GTZamp represents the next iteration of GlobalTranz’s technology by incorporating more carrier attributes like hours of service, performance including on-time and bounce and roll percentages, cost and driver preference into its automated decision-making. Route characteristics including weather, construction, traffic and delays can be used to seamlessly generate deviations and keep freight flowing.
FreightWaves spoke to Greg Carter, chief technology officer at GlobalTranz, about the release. GlobalTranz’s ambition to build individual digital personae at the driver level is one of the most impressive elements of the new technology platform. The digital persona is part of a developing trend of digital freight brokerages thinking more like social media networks.
Sophisticated modeling of individual drivers, who have their own preferences, expertise, equipment and performance histories will be crucial to keeping them in the GTZamp platform and continuing to improve asset utilization and capacity reliability.
“We have been, at GlobalTranz and through our acquisitions, capturing an enormous amount of data,” Carter said. Carter explained that while earlier versions of GlobalTranz’s software was focused on using Carrier Affinity to recommend carriers likely to cover a load to brokers and reduce the number of telephone calls, GTZamp automates that process and tries to build multi-load routes.
“We can not only match one load at a time, but we can take a carrier and because we know its behavior, match it with as many possible loads at a time,” Carter said.
The problem that GTZamp attempts to solve is the fundamental problem at any freight brokerage – getting the right capacity in the platform, keeping it there and making it available at the best cost.
“The digital persona at the driver level is nascent,” Carter said. “A critical part of being able to even dream of something like that is to make sure when you build your model it’s not fragile, that you have a machine and a model that can be added to. Every day we’re getting more data sources that we need to feed into the machine, on carrier performance, compliance, shippers and errors.”
Over the past 13 years, experienced freight brokers at GlobalTranz have acquired an enormous wealth of tacit knowledge – details about facilities, carriers, shipper requirements and ways to creatively use equipment to cover non-standard loads – and GTZamp seeks to ingest that knowledge and put it to work algorithmically.
“We have operational experience, not just software experience; thousands of brokers in our network and hundreds in our company have been feeding us all of this information,” Carter said.

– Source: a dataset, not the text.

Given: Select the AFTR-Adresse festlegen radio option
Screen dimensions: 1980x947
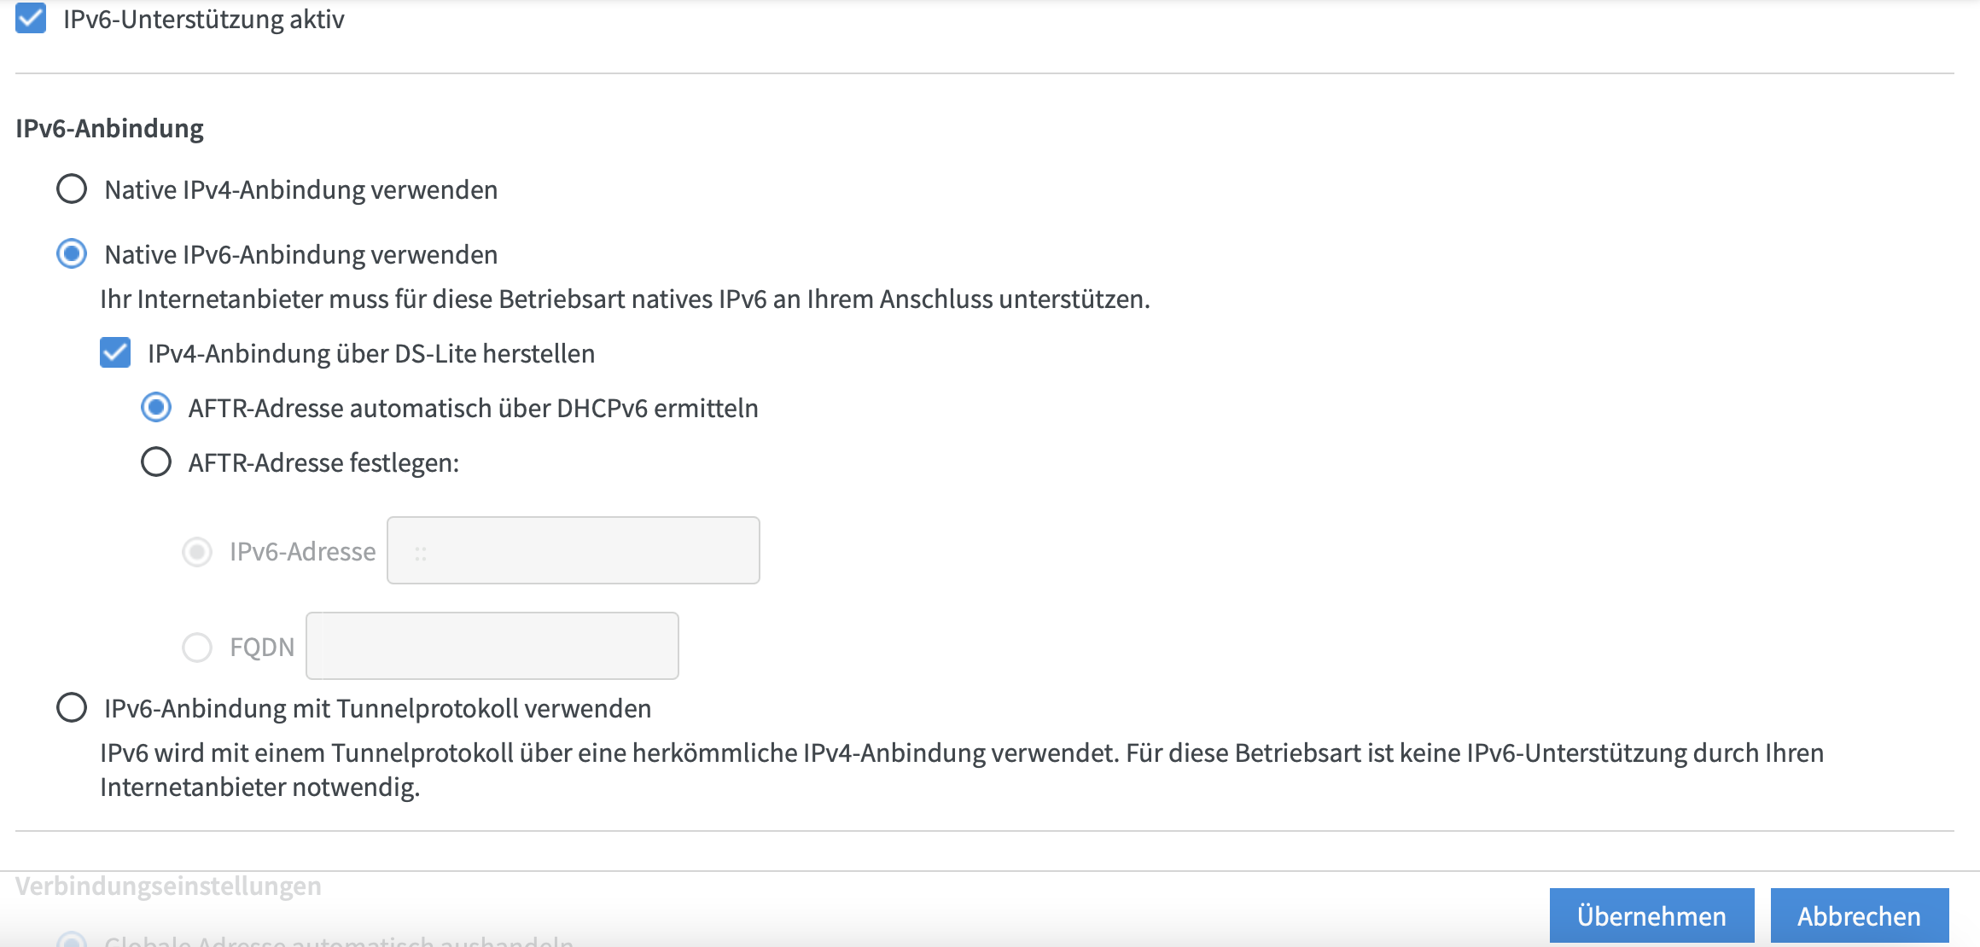Looking at the screenshot, I should click(156, 462).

Carter cited a recent example in which a brush fire in Florida caused delays on I-75, and GlobalTranz was able to automatically build new routes around the obstruction before their drivers were tied up. One issue with building robust data sets on routes is that there are no good standardized data sets for physical infrastructure – while maritime and air cargo carriers have great data for ocean and atmospheric conditions, road conditions, highway throughput and labor actions at ports and rail yards have not been quantified in an easily digestible way. Yet.

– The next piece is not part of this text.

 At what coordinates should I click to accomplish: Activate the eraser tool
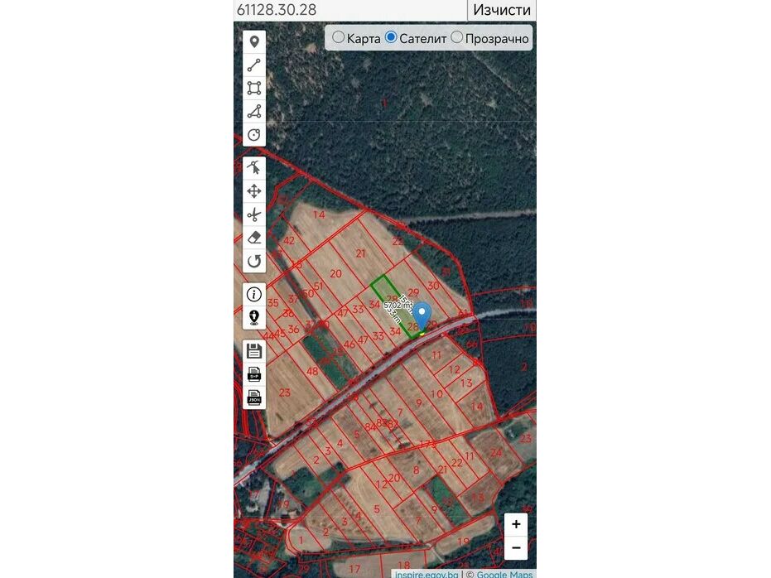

GTZamp isn’t just about modeling carrier and driver behavior – Carter also said that on the customer side, GlobalTranz is integrating with specific instances of SAP and other enterprise resource management systems so that it has upstream visibility into freight demand. GTZamp can see shipments being built by manufacturers before they’re ever tendered and begin automatically positioning assets so that they are available on demand.

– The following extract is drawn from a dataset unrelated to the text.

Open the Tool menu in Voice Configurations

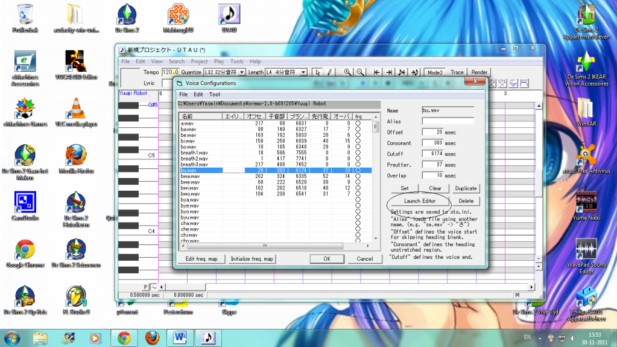[214, 95]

“One of the things we’re trying to do is not only incorporate our own data, but ask the customer, if you have budget data, forecast data, whatever, we would like to figure out how to incorporate that data into the machine, which just further contributes to the explosion in available prediction,” Carter said.
GlobalTranz wants to make digital brokerage more than just automated load-matching and pricing by creating real-time models of capacity availability and marketplace dynamics. Its load-to-truck ratio, for instance, is not based on posts to load boards, but uses seasonal models that are adjusted every day based on current conditions. That allows GlobalTranz to move assets ahead of time into markets like Mexico, Texas and Florida to take alleviate capacity imbalances during agricultural harvests.
“GTZamp is part of the roll-out of GTZconnect, our core platform for our shipper and 3PL TMS [third-party logistics providers’ transportation management systems],” Carter said. “The engine is really what’s going to drive the next generation of automation, predictability and price management; it’s part of a much broader set of things we’re releasing.”